- _TEXTO APRESENTADO_:
O caso do ativista estudantil Mahmoud Khalil, preso nos EUA e ameaçado de deportação, gerou uma onda de solidariedade contra a repressão do movimento pró-Palestina por parte da administração Trump. Mas no centro da Europa está a passar-se o mesmo. As autoridades de imigração do estado de Berlim emitiram uma ordem de deportação e deram até 21 de abril para quatro jovens residentes na capital alemã abandonarem o país.

Segundo o portal Intercept, as razões apontadas para as ordens de deportação são semelhantes e têm por base relatórios policiais acerca da sua participação em protestos contra o genocídio em Gaza, como um sit-in na estação central de comboios, um corte de rua e a ocupação de um edifício da Universidade Livre de Berlim, a única iniciativa comum nas quatro acusações. Os factos concretos apontados são de gravidade reduzida, tendo dois deles sido acusados de chamarem “fascista” a um agente policial e de tentarem impedir a prisão dos manifestantes no sit-in. O único que teve de responder em tribunal pelo alegado insulto ao polícia foi absolvido. Outras acusações, como a de terem entoado slogans anti-israelitas e antissemitas, não são concretizadas, restando acusações vagas ou sem provas como a de apoio ao Hamas ou manifestarem-se com grupos que entoam slogans como “From the river to the sea, Palestine will be free”, que foi proibido no ano passado na Alemanha.

“O que estamos a ver são as medidas mais duras possíveis, baseadas em acusações extremamente vagas e, em parte, completamente infundadas”, disse Alexander Gorski, o advogado do European Legal Support Centre que faz a defesa dos manifestantes.

“Vamos lutar contra esta ordem de deportação até ao fim. Não vamos a lado nenhum”, disse Roberta Murray, a jovem artista irlandesa de 31 anos que vive em Berlim há três e que participou em vários protestos, tendo recebido cartas da polícia por ter vestida uma t-shirt com a frase “From Risa to the Spree”, um jogo de palavras evocativo do slogan proibido, mas com os nomes de uma conhecida cadeia de fast-food de frangos e do maior rio de Berlim. “A deportação] não se vai aguentar em tribunal. Não tem qualquer fundamento jurídico. É puramente política”, afirmou à RTE.

- _TAREFAS_:
1. Segundo o texto apresentado, até que data as autoridades de imigração de Berlim deram aos quatro jovens para deixarem a Alemanha?
2. Reproduza um trecho do texto apresentado, começando nas palavras "O caso do ativista" e parando depois de "abandonarem o país.".

- _DADOS BRUTOS_:

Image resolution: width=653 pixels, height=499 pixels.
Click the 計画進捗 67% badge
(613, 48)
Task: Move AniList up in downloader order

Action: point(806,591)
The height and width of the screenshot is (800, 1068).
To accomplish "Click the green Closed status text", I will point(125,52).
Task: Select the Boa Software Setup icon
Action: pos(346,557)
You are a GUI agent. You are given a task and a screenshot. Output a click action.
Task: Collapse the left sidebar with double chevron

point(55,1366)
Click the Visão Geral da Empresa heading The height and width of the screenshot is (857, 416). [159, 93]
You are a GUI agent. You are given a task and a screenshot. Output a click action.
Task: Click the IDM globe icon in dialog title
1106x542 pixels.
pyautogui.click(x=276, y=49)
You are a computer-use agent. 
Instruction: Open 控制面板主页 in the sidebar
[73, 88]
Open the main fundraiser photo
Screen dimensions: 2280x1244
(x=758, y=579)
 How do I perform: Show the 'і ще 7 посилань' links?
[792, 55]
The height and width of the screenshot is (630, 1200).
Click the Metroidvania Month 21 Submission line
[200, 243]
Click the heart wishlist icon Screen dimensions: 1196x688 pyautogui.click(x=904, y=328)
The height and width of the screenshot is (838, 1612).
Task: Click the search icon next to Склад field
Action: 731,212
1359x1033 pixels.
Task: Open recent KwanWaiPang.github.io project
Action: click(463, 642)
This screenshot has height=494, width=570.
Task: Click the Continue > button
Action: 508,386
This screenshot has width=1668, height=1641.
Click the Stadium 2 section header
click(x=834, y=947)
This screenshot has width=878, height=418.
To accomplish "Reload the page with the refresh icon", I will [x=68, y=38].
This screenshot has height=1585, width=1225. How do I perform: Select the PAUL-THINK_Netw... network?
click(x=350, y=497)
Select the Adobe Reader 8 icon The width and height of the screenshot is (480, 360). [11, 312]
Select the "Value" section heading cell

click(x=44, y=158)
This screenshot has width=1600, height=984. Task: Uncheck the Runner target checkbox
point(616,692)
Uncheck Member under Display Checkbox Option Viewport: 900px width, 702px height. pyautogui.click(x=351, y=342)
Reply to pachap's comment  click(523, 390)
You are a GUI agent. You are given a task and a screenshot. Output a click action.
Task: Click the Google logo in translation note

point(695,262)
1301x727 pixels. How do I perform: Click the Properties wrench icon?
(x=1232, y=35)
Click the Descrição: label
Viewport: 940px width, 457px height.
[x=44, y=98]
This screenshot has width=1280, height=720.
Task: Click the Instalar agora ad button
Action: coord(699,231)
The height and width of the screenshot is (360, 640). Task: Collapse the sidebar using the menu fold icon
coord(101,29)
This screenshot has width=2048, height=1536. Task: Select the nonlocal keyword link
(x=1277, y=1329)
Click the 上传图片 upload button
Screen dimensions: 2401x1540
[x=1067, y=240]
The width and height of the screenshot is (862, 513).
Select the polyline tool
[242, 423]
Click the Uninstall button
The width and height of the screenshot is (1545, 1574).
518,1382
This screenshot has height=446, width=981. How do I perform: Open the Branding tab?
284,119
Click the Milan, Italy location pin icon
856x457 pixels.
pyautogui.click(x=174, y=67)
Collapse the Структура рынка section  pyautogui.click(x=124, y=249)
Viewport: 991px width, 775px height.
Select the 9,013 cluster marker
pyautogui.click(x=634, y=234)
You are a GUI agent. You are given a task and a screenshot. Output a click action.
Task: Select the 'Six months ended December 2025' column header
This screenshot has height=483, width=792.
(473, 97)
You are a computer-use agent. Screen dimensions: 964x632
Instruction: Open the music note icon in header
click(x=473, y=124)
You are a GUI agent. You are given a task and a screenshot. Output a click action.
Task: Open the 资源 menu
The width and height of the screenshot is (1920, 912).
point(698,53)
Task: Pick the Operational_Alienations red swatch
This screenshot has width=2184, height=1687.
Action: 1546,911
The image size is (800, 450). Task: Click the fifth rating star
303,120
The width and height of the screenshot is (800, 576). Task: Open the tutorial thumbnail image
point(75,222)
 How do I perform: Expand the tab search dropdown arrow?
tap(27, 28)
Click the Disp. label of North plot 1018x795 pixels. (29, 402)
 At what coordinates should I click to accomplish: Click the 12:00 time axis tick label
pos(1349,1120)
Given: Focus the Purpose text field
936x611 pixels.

- _RESPOSTAS POR ORDEM_:
1. Até 21 de abril.

2.
O caso do ativista estudantil Mahmoud Khalil, preso nos EUA e ameaçado de deportação, gerou uma onda de solidariedade contra a repressão do movimento pró-Palestina por parte da administração Trump. Mas no centro da Europa está a passar-se o mesmo. As autoridades de imigração do estado de Berlim emitiram uma ordem de deportação e deram até 21 de abril para quatro jovens residentes na capital alemã abandonarem o país.